Century of Self is a four part mini-series produced by the BBC that documents how elements of Freudian psychology have been used by governments and businesses to control entire populations in Europe and the United States. These influences are still found in today's rampant consumerism and political strategy.
    It is important for our own process of liberation for us to see just how these forces have been allied against us, and may still shape our thoughts and values.
    With this in mind, the following is a short rendition highlighting this documentary, especially in comparison to the concepts of Chivalry-Now.
    An obsession of Freudian theory invoked people's attention in the West soon after World War II. Part of the reason was that scientists were using these ideas to explain two war related phenomena.
The first had to deal with post traumatic syndrome of soldiers returning from the field. Half the soldiers were inflicted with this debilitating problem. Researchers concluded that the experience of war had triggered some irrational component inside these men. This irrational, primitive aspect had taken control of their personalities. Some became emotionally crippled, some prone to violence, and some permanently disabled.
    The second phenomenon focused on how Adolph Hitler was able to raise mass support for his aims and adulation for himself among the German people, who were considered among the most educated in the world. Otherwise civilized people were marching through the streets, saluting their allegiance to the Fuhrer, committing acts of violence, and, at the very least, tacitly supporting the genocidal killing of millions of people. It seemed as if something had been triggered in them so that they willingly sacrificed their individuality to some kind of group persona or herd instinct. Once again there appeared to be a dark, hidden nature in people that came out under certain circumstances.
    The writings of Sigmund Freud seemed to explain these phenomena. They suggested that all people have primitive, irrational elements inside them that could not be trusted. With that in mind, American scientists feared that the same thing that happened in Germany could also happen in the United States. Their conclusion was that Democracy was too risky to let it run on its own. Society had to find ways of reducing that risk, and that meant making people more docile and homogenized in order to keep irrational tendencies under control.
    Sigmund Freud's daughter, Anna, tirelessly contributed to developing these theories, and taught whole schools of psychotherapists. One of them, her cousin Edward Bernays, came to the United States to help scientists deal with their concerns. He successfully published his uncle's works in America, raising popular awareness of primitive, irrational undercurrents to human nature.
Bernays, who became very much in demand, extended his work into business marketing. He found ways of selling products by appealing to people's irrational weaknesses, fears and desires. One of his major "successes" was breaking the social taboo that had been imposed on women's smoking. Today's focus group dynamic, where people are interviewed for their opinions and gut responses regarding a product or idea, are also a result of his work.
    He was also hired by politicians, and provided a model for political polling.
    The overall goal was to lessen the risks of democracy by creating a society where products would be used to placate hidden desires in individuals. Sometimes this meant finding out what people wanted and giving it to them. Other times it meant generating unnecessary desires through suggestive or subliminal advertising. It aimed at the "primitive, irrational." In so doing, it effectively pushed aside the "moral, intellectual," which a vibrant democracy needs to thrive. This, of course, amounted to social engineering that disrespected certain concepts of personal freedom that continues today.

■ Data excerpt
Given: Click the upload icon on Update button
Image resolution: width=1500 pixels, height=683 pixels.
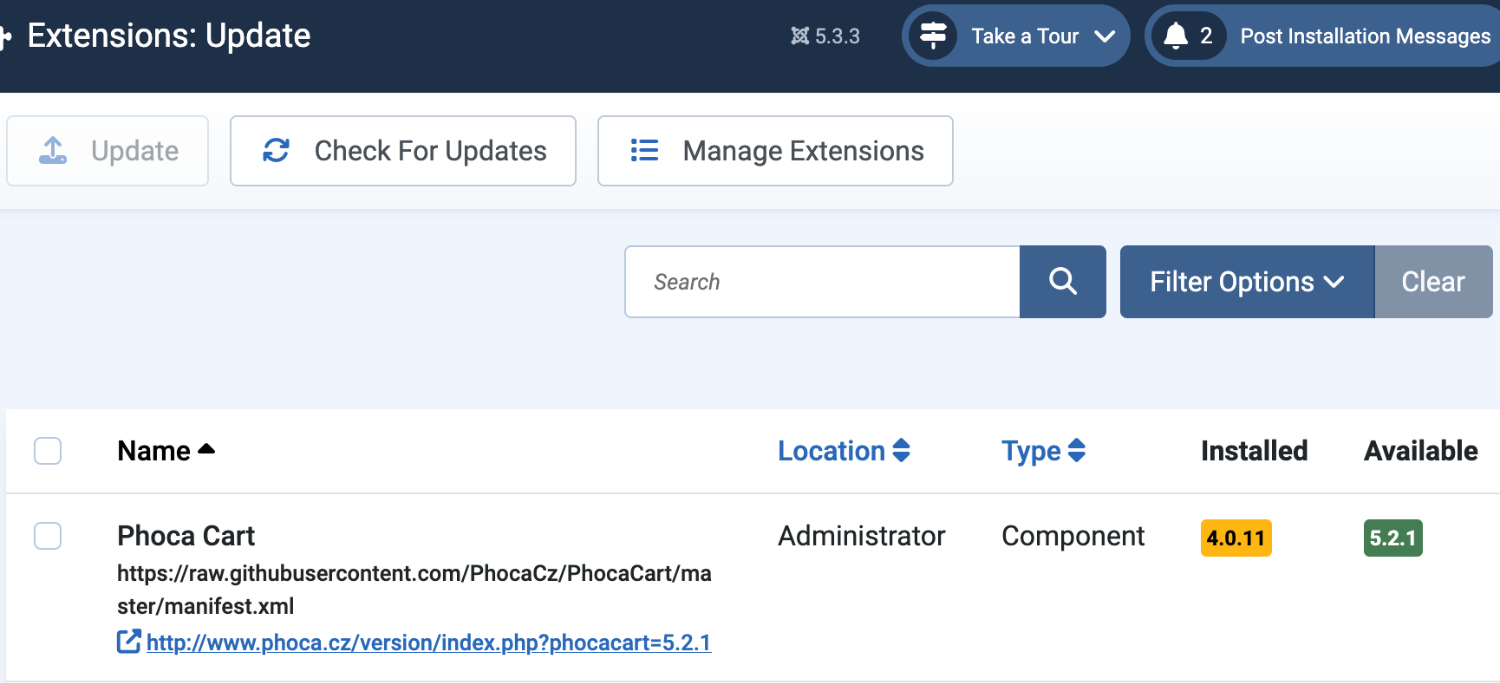Looking at the screenshot, I should (53, 151).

■ Tasks to perform
1) In the text about the Century of Self documentary, which social taboo does it say Edward Bernays broke?
2) Pick up the text about the Century of Self documentary after its last sentence and keep writing.

■ Expected answers
1) The taboo against women smoking.

2)
    In the tradition of Ed Bernays, commercialism has shaped capitalism into something beyond a healthy exchange of goods and services. Intellectually, we can scarcely separate subliminal marketing from economic dynamics, which has given capitalism a bad name.
In some respects, commercialism represents an anti-philosophy, whereby people are cajoled and led to believe that acquiring things is the surest route to happiness. They are expected to fit-in with the latest fashions; adhere to group identities; need the latest car; impress neighbors by their houses; and support certain political views. They are, in effect, not so much believers of commercialism, but unknowing pawns, shaped by the strategies and tactics of marketers and political propagandists.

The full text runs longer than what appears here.